The Department of Theater and Dance encourages creative self-expression and critical thinking via intensive, conservatory-style training for actors and dancers, as well as general studies focused on Dance, Design, Directing, Playwriting, Theater and Community, and Performance. Our faculty members combine research in their specialties with teaching, actively mentoring students. Dance is an integral part of our department, and is approached as a theatrical endeavor.
Undergraduates choose whether to pursue a Bachelor of Arts degree or a Bachelor of Fine Arts degree in either Theater or Dance, making ours one of few universities in the country that offer a BFA in these performing arts.
In a typical year, students live what they learn as we produce five main stage drama productions and two modern dance concerts. Our performances span the periods and styles we teach, ranging from the classics to contemporary dramas, from comedies to original works. There are also student directed one-act plays, and dance studio presentations. We invite you to learn more about our performances.

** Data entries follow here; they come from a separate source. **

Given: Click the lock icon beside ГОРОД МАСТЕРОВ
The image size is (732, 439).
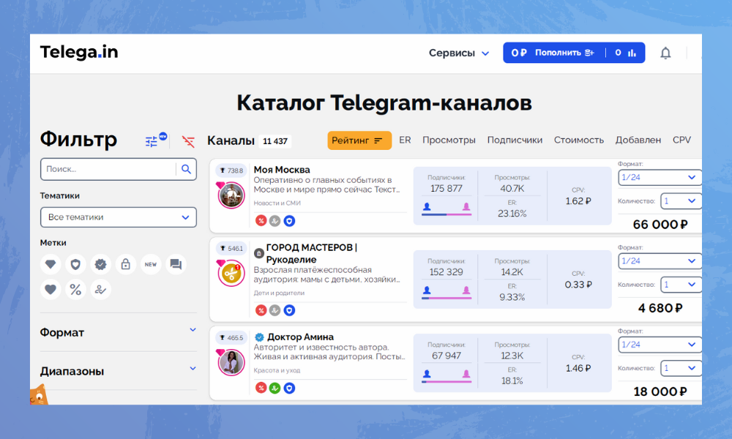Looking at the screenshot, I should [258, 253].
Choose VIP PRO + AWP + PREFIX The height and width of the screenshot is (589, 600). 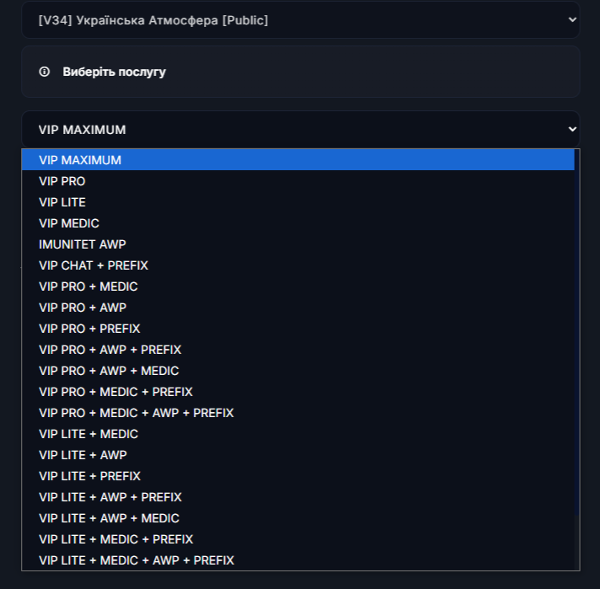(x=110, y=350)
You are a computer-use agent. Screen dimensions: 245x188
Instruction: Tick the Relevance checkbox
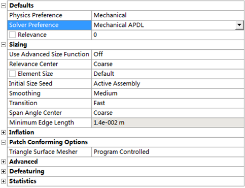tap(12, 35)
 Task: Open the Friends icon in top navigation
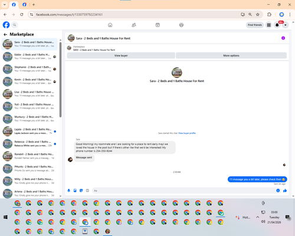click(134, 25)
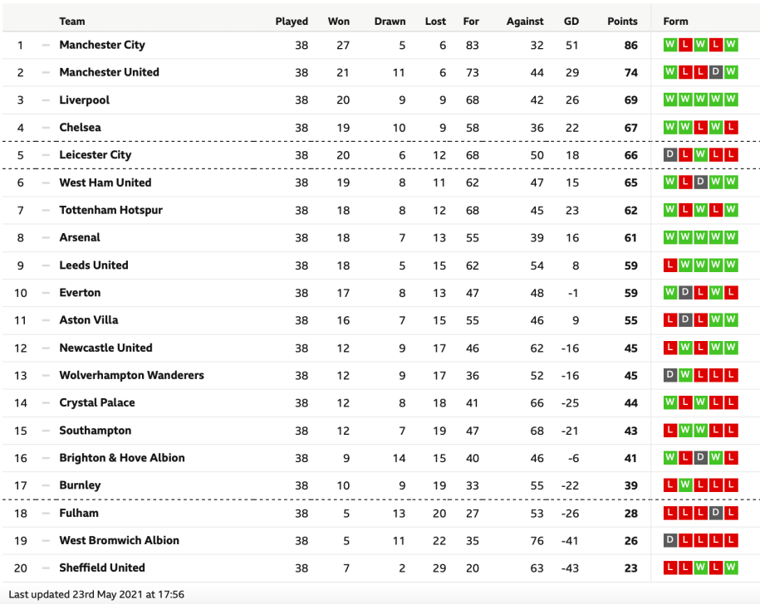Click the Points column header
Screen dimensions: 760x604
point(622,22)
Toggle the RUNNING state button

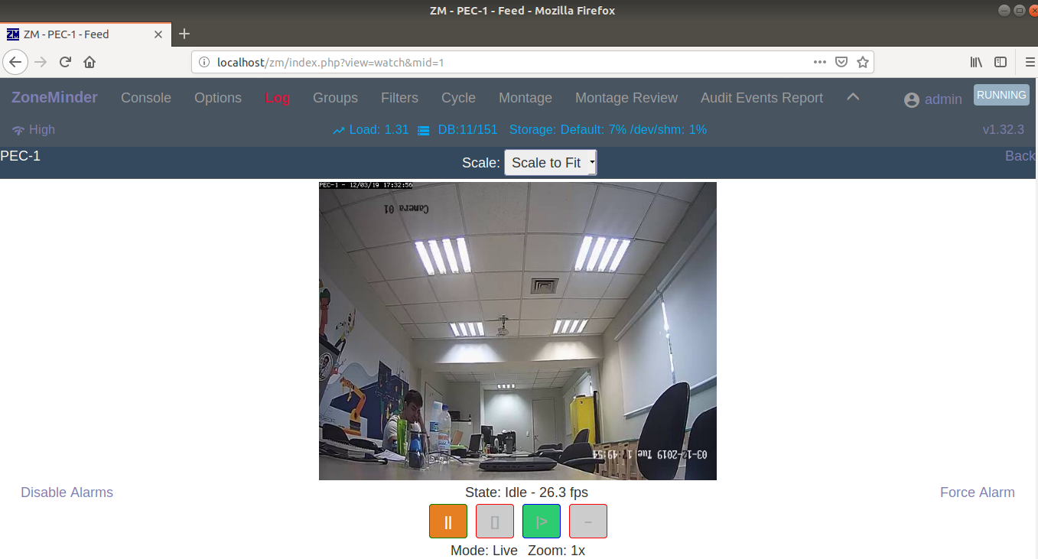point(1001,95)
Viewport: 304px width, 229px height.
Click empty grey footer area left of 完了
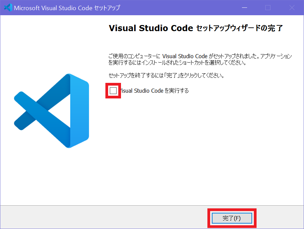[x=102, y=218]
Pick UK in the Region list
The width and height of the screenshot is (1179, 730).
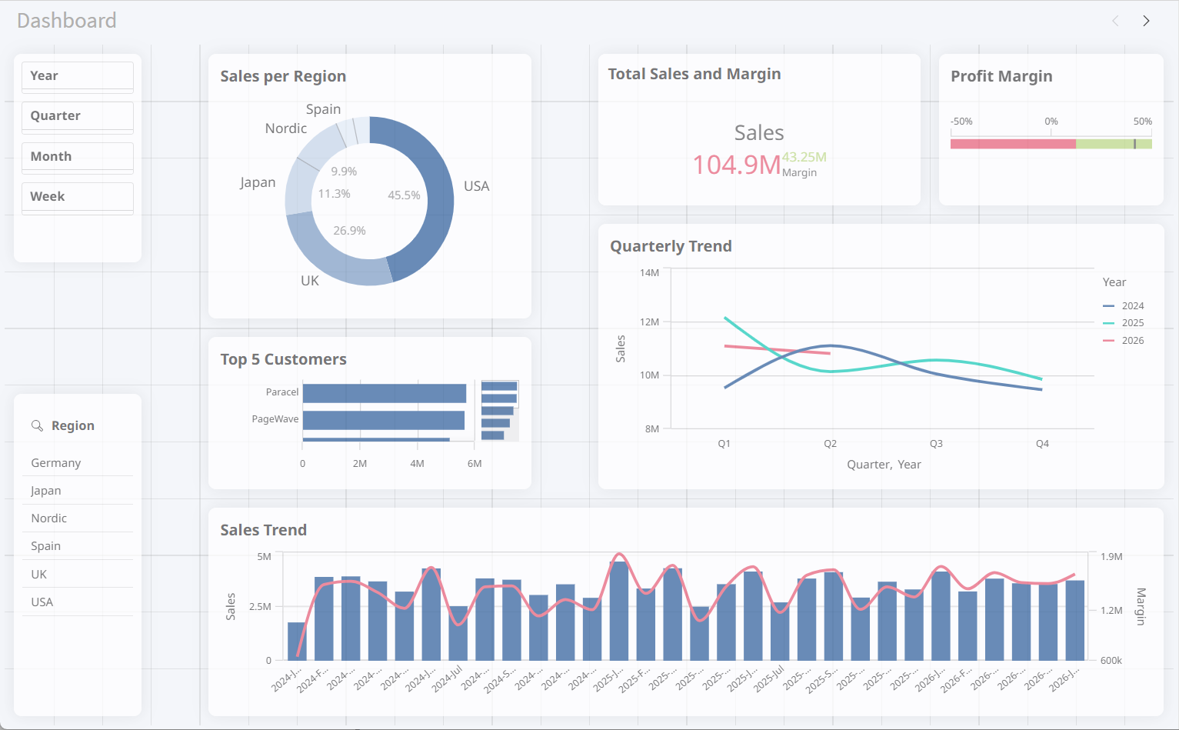(x=78, y=575)
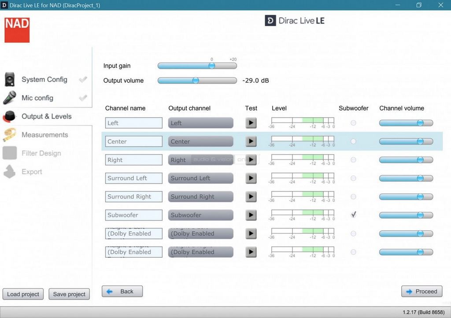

Theater and Dance News & Features
Stained Glass Productions, a new student-run theater collective at UC Santa Barbara, staged its first production, "Seasons of Broadway: A Cabaret," hoping to give students more opportunities to perform musical theater. The ensemble of 16 students performed from multiple renowned musicals, all songs falling into the theme of fall, winter, spring, or summer.
UCSB Theater and Dance professor Ninotchka Bennahum and Bruce Robertson, emeritus professor in History of Art and Architecture, conceived the exhibit Border Crossings: Exile and American Modern Dance, 1900–1955. The exhibit examines how artists of color and indigenous artists had a deep impact on dance as an art form. It is running concurrently at UCSB’s Art and Architecture Museum and the New York Public Library.
Students of Theatre and Dance and the UCSB Amplify Initiative presented the Amplify Drag Festival, the first undergraduate drag show UC Santa Barbara has seen in half a decade. The night of theatrical fantasy and radical self-expression sought to define how queer expression exists on this campus.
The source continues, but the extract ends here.